# [Work required]
A faithful, word-for-word transcription of all the data is what is needed.

# [Materials provided]
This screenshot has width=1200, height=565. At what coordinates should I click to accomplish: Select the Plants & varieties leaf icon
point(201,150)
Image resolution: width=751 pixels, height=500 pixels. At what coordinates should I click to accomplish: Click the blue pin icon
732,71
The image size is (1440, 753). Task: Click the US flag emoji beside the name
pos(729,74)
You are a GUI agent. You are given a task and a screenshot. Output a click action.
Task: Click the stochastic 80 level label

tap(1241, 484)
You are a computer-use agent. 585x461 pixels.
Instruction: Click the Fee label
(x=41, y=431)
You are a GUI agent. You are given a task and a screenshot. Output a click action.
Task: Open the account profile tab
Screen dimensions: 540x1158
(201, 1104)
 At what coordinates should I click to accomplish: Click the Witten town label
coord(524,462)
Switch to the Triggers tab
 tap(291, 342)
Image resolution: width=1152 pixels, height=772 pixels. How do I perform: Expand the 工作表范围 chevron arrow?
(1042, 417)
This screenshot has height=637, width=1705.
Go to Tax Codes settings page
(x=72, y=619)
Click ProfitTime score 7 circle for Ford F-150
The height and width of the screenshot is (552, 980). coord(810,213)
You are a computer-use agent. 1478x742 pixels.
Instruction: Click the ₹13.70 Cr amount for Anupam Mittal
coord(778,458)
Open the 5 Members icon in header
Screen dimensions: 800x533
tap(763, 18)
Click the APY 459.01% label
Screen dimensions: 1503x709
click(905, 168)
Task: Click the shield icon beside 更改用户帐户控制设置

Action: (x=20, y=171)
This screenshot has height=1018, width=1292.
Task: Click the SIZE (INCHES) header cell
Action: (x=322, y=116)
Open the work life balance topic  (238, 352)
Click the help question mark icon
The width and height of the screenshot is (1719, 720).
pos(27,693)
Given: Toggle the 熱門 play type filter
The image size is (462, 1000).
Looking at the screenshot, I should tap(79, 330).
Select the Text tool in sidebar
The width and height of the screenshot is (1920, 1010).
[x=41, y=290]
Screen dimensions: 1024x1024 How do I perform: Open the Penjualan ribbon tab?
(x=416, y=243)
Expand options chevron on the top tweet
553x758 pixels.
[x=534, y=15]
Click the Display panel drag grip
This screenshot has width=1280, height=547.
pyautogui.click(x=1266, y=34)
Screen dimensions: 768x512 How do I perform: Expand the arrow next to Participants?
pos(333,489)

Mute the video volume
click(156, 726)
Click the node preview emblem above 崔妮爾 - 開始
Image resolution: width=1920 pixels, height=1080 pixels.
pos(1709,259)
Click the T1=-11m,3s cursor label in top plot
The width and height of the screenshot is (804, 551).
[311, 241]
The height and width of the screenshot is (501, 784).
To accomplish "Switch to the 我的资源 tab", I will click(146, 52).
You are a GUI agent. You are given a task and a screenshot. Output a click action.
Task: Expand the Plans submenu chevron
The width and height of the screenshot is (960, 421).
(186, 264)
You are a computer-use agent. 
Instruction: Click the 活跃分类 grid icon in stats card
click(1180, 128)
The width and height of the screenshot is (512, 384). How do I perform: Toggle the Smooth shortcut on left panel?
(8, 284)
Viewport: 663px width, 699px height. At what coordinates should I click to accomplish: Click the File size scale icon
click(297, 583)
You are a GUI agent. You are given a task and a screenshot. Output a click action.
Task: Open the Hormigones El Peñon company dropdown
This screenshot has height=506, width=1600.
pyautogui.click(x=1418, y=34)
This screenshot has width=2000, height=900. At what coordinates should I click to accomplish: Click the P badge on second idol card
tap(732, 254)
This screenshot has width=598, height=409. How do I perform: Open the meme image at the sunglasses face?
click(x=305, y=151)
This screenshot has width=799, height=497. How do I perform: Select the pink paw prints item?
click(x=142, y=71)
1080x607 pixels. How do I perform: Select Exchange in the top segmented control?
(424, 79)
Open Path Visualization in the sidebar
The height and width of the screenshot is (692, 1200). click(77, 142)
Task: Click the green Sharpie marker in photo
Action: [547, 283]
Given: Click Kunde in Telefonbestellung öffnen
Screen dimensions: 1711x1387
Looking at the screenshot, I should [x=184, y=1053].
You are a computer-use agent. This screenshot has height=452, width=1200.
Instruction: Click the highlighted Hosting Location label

# [Exercise answer]
This screenshot has width=1200, height=565. At what coordinates should I click to accomplish: Select the Plants & varieties leaf icon
point(201,150)
Image resolution: width=751 pixels, height=500 pixels. At what coordinates should I click to accomplish: Click the blue pin icon
732,71
The image size is (1440, 753). Task: Click the US flag emoji beside the name
pos(729,74)
You are a GUI agent. You are given a task and a screenshot. Output a click action.
Task: Click the stochastic 80 level label

tap(1241, 484)
You are a computer-use agent. 585x461 pixels.
Instruction: Click the Fee label
(x=41, y=431)
You are a GUI agent. You are given a task and a screenshot. Output a click action.
Task: Open the account profile tab
Screen dimensions: 540x1158
(201, 1104)
 At what coordinates should I click to accomplish: Click the Witten town label
coord(524,462)
Switch to the Triggers tab
 tap(291, 342)
Image resolution: width=1152 pixels, height=772 pixels. How do I perform: Expand the 工作表范围 chevron arrow?
(1042, 417)
This screenshot has height=637, width=1705.
Go to Tax Codes settings page
(x=72, y=619)
Click ProfitTime score 7 circle for Ford F-150
The height and width of the screenshot is (552, 980). coord(810,213)
You are a computer-use agent. 1478x742 pixels.
Instruction: Click the ₹13.70 Cr amount for Anupam Mittal
coord(778,458)
Open the 5 Members icon in header
Screen dimensions: 800x533
tap(763, 18)
Click the APY 459.01% label
Screen dimensions: 1503x709
click(905, 168)
Task: Click the shield icon beside 更改用户帐户控制设置

Action: (x=20, y=171)
This screenshot has height=1018, width=1292.
Task: Click the SIZE (INCHES) header cell
Action: (x=322, y=116)
Open the work life balance topic  (238, 352)
Click the help question mark icon
The width and height of the screenshot is (1719, 720).
pos(27,693)
Given: Toggle the 熱門 play type filter
The image size is (462, 1000).
Looking at the screenshot, I should tap(79, 330).
Select the Text tool in sidebar
The width and height of the screenshot is (1920, 1010).
[x=41, y=290]
Screen dimensions: 1024x1024 How do I perform: Open the Penjualan ribbon tab?
(x=416, y=243)
Expand options chevron on the top tweet
553x758 pixels.
[x=534, y=15]
Click the Display panel drag grip
This screenshot has width=1280, height=547.
pyautogui.click(x=1266, y=34)
Screen dimensions: 768x512 How do I perform: Expand the arrow next to Participants?
pos(333,489)

Mute the video volume
click(156, 726)
Click the node preview emblem above 崔妮爾 - 開始
Image resolution: width=1920 pixels, height=1080 pixels.
pos(1709,259)
Click the T1=-11m,3s cursor label in top plot
The width and height of the screenshot is (804, 551).
[311, 241]
The height and width of the screenshot is (501, 784).
To accomplish "Switch to the 我的资源 tab", I will click(146, 52).
You are a GUI agent. You are given a task and a screenshot. Output a click action.
Task: Expand the Plans submenu chevron
The width and height of the screenshot is (960, 421).
(186, 264)
You are a computer-use agent. 
Instruction: Click the 活跃分类 grid icon in stats card
click(1180, 128)
The width and height of the screenshot is (512, 384). How do I perform: Toggle the Smooth shortcut on left panel?
(8, 284)
Viewport: 663px width, 699px height. At what coordinates should I click to accomplish: Click the File size scale icon
click(297, 583)
You are a GUI agent. You are given a task and a screenshot. Output a click action.
Task: Open the Hormigones El Peñon company dropdown
This screenshot has height=506, width=1600.
pyautogui.click(x=1418, y=34)
This screenshot has width=2000, height=900. At what coordinates should I click to accomplish: Click the P badge on second idol card
tap(732, 254)
This screenshot has width=598, height=409. How do I perform: Open the meme image at the sunglasses face?
click(x=305, y=151)
This screenshot has width=799, height=497. How do I perform: Select the pink paw prints item?
click(x=142, y=71)
1080x607 pixels. How do I perform: Select Exchange in the top segmented control?
(424, 79)
Open Path Visualization in the sidebar
The height and width of the screenshot is (692, 1200). click(77, 142)
Task: Click the green Sharpie marker in photo
Action: [547, 283]
Given: Click Kunde in Telefonbestellung öffnen
Screen dimensions: 1711x1387
Looking at the screenshot, I should [x=184, y=1053].
You are a computer-use agent. This screenshot has height=452, width=1200.
Instruction: Click the highlighted Hosting Location label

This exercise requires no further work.